Since this is Georgia we’re talking about, some of those white folks were Ku Klux Klan members, or even ran with more extreme groups like the National States’ Rights Party, which openly promoted more physically violent methods of sustaining white supremacy. As one former Atlanta police officer in the documentary points out, during the mid-century at least, much of the police force was Klan. When the children began to go missing in 1979, and later, when their bodies began turning up, dumped in the woods and abandoned buildings, the families of the missing and murdered—especially the mothers—felt intensely that the Klan and their ilk were behind it.
Instead, the FBI—who came in years later thanks to the pressure of a committee of poor black mothers headed up by Camille Bell, who had lost her son Yusuf—found a 23-year-old middle class black man who seemed to have connections to several of the murdered children based on fibers FBI forensic scientists found on the bodies and traced back to his house, and fit a profile the FBI had developed based on certain assumptions and “experiments” they ran on the ground.
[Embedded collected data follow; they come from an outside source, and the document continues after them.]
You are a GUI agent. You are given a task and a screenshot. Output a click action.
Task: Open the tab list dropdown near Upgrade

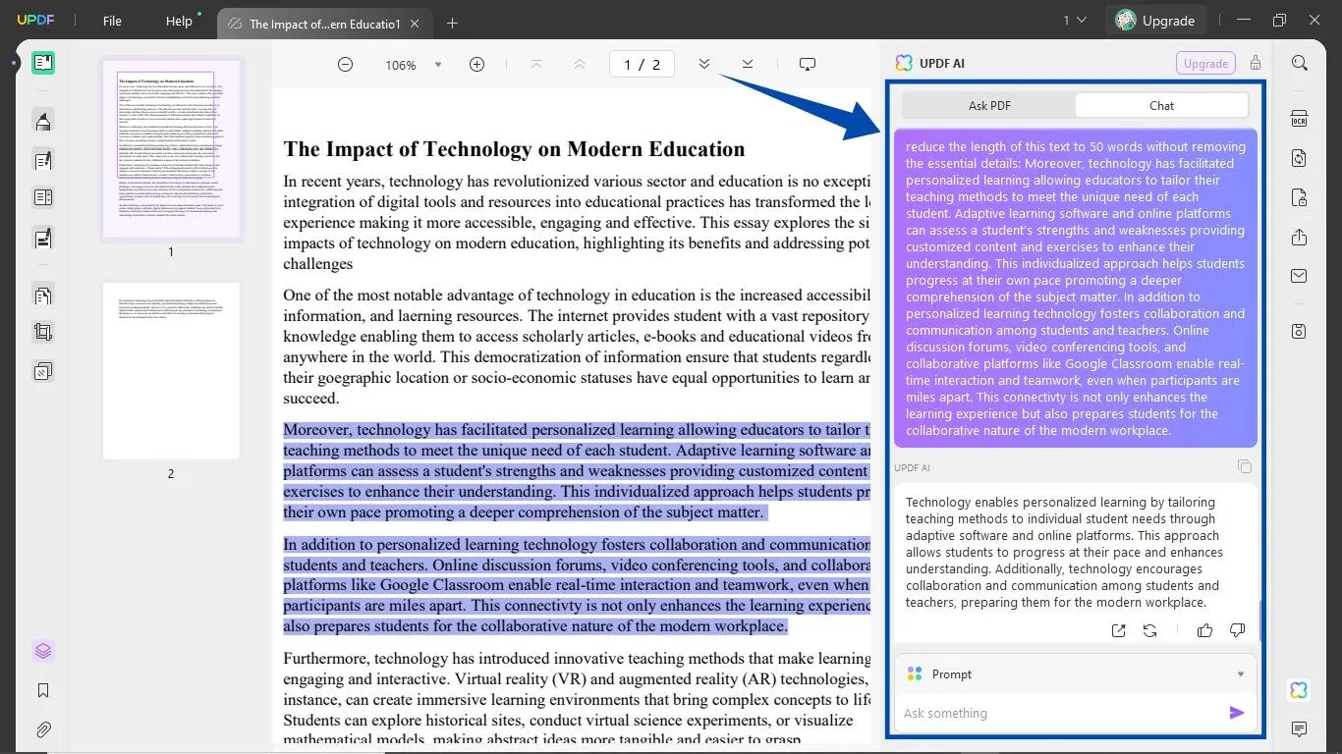tap(1076, 19)
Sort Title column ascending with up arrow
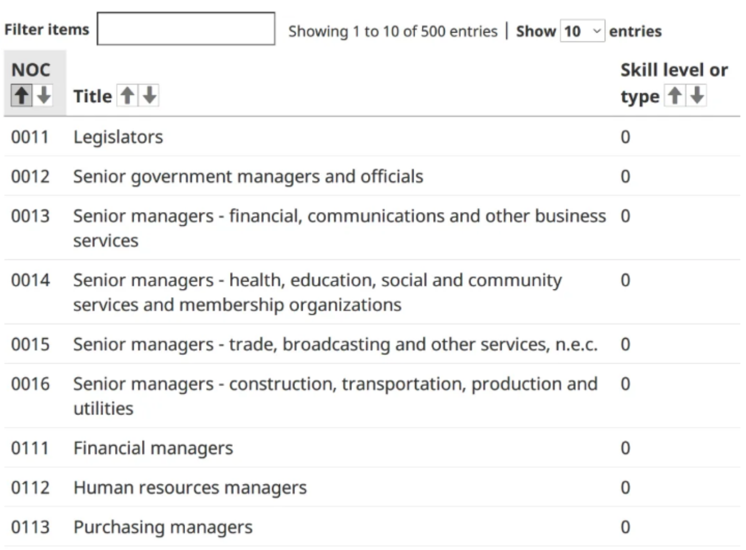The image size is (746, 550). tap(127, 95)
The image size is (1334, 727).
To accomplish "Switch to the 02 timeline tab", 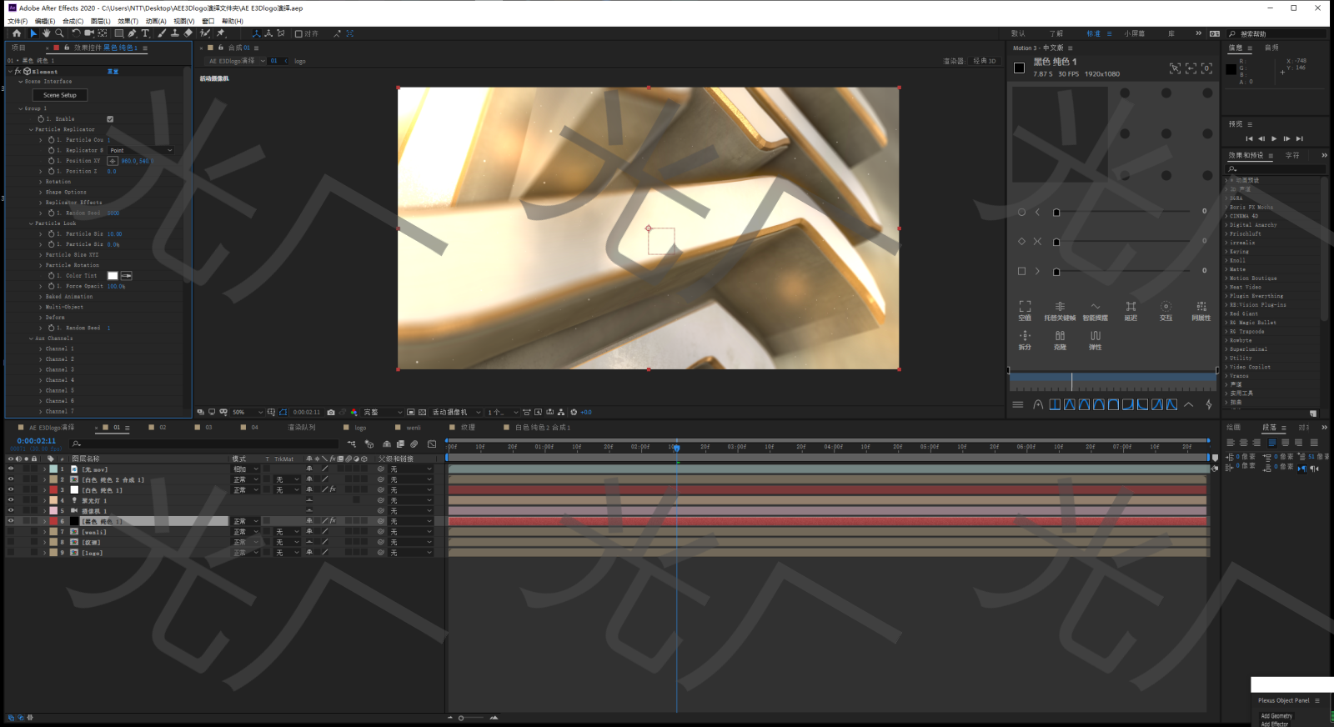I will pos(163,428).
This man is Wayne Williams, who is currently serving two life sentences for the murders of the last two accounted-for victims, Nathaniel Carter and Jimmy Ray Payne, who were 27 and 21, respectively. The FBI refused to pursue the rest of the 30 cases after Williams was convicted, even though they had several other suspects—including a pedophile ring and KKK members—and plenty of information in conflict with the evidence against Williams. Williams maintains his innocence, and revelations from a former FBI forensic scientist whistleblower (who participated in the documentary) has since thrown much of the FBI’s case against Williams into doubt.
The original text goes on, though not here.